TO DO >> In this exercise, reproduce the whole listing exactly.

——

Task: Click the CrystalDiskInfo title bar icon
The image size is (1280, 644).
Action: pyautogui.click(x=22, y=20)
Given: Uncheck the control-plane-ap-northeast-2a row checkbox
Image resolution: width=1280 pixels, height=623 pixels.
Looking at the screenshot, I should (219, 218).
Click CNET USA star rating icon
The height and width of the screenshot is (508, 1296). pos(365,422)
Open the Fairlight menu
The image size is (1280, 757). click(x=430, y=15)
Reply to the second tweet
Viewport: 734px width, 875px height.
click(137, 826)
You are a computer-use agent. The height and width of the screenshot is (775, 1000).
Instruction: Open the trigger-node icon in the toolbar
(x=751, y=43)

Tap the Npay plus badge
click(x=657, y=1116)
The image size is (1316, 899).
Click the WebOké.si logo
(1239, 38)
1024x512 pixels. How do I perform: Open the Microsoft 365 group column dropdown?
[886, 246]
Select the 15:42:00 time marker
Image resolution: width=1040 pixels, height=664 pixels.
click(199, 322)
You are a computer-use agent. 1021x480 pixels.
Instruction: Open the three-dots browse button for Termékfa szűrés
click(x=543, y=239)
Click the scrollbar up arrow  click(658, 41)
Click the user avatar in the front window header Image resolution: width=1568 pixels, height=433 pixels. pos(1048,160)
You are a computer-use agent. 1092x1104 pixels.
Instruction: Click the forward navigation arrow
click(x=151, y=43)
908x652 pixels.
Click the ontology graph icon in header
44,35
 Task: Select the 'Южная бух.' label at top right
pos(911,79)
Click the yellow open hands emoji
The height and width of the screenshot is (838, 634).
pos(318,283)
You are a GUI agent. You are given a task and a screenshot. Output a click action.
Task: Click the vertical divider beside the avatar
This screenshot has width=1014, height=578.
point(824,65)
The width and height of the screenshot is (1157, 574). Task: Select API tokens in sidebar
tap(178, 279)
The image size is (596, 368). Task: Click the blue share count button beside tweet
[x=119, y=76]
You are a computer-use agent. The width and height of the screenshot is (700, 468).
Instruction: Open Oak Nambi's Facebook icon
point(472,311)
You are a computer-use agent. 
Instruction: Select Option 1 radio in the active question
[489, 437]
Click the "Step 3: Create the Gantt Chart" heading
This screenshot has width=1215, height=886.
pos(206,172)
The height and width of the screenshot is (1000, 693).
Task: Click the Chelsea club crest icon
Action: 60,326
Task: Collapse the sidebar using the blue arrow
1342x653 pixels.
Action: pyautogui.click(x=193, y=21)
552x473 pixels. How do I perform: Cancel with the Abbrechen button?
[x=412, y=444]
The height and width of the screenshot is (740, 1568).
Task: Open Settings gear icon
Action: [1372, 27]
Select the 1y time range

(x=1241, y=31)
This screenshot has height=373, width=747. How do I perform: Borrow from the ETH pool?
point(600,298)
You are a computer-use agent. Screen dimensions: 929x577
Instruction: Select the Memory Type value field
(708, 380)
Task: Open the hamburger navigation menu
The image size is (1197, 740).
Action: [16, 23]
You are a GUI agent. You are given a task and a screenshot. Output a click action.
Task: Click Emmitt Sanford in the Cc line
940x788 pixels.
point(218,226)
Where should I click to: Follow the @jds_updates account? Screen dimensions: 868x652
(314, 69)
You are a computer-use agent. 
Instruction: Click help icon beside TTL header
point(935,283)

——

WRITTEN SOLUTION >>
Task: Click the CrystalDiskInfo title bar icon
The image size is (1280, 644).
Action: pyautogui.click(x=22, y=20)
Given: Uncheck the control-plane-ap-northeast-2a row checkbox
Image resolution: width=1280 pixels, height=623 pixels.
Looking at the screenshot, I should (219, 218).
Click CNET USA star rating icon
The height and width of the screenshot is (508, 1296). pos(365,422)
Open the Fairlight menu
The image size is (1280, 757). click(x=430, y=15)
Reply to the second tweet
Viewport: 734px width, 875px height.
click(137, 826)
You are a computer-use agent. The height and width of the screenshot is (775, 1000).
Instruction: Open the trigger-node icon in the toolbar
(x=751, y=43)

Tap the Npay plus badge
click(x=657, y=1116)
The image size is (1316, 899).
Click the WebOké.si logo
(1239, 38)
1024x512 pixels. How do I perform: Open the Microsoft 365 group column dropdown?
[886, 246]
Select the 15:42:00 time marker
Image resolution: width=1040 pixels, height=664 pixels.
click(199, 322)
You are a computer-use agent. 1021x480 pixels.
Instruction: Open the three-dots browse button for Termékfa szűrés
click(x=543, y=239)
Click the scrollbar up arrow  click(658, 41)
Click the user avatar in the front window header Image resolution: width=1568 pixels, height=433 pixels. pos(1048,160)
You are a computer-use agent. 1092x1104 pixels.
Instruction: Click the forward navigation arrow
click(x=151, y=43)
908x652 pixels.
Click the ontology graph icon in header
44,35
 Task: Select the 'Южная бух.' label at top right
pos(911,79)
Click the yellow open hands emoji
The height and width of the screenshot is (838, 634).
pos(318,283)
You are a GUI agent. You are given a task and a screenshot. Output a click action.
Task: Click the vertical divider beside the avatar
This screenshot has width=1014, height=578.
point(824,65)
The width and height of the screenshot is (1157, 574). Task: Select API tokens in sidebar
tap(178, 279)
The image size is (596, 368). Task: Click the blue share count button beside tweet
[x=119, y=76]
You are a computer-use agent. The width and height of the screenshot is (700, 468).
Instruction: Open Oak Nambi's Facebook icon
point(472,311)
You are a computer-use agent. 
Instruction: Select Option 1 radio in the active question
[489, 437]
Click the "Step 3: Create the Gantt Chart" heading
This screenshot has width=1215, height=886.
pos(206,172)
The height and width of the screenshot is (1000, 693).
Task: Click the Chelsea club crest icon
Action: 60,326
Task: Collapse the sidebar using the blue arrow
1342x653 pixels.
Action: pyautogui.click(x=193, y=21)
552x473 pixels. How do I perform: Cancel with the Abbrechen button?
[x=412, y=444]
The height and width of the screenshot is (740, 1568).
Task: Open Settings gear icon
Action: [1372, 27]
Select the 1y time range

(x=1241, y=31)
This screenshot has height=373, width=747. How do I perform: Borrow from the ETH pool?
point(600,298)
You are a computer-use agent. Screen dimensions: 929x577
Instruction: Select the Memory Type value field
(708, 380)
Task: Open the hamburger navigation menu
The image size is (1197, 740).
Action: [16, 23]
You are a GUI agent. You are given a task and a screenshot. Output a click action.
Task: Click Emmitt Sanford in the Cc line
940x788 pixels.
point(218,226)
Where should I click to: Follow the @jds_updates account? Screen dimensions: 868x652
(314, 69)
You are a computer-use agent. 
Instruction: Click help icon beside TTL header
point(935,283)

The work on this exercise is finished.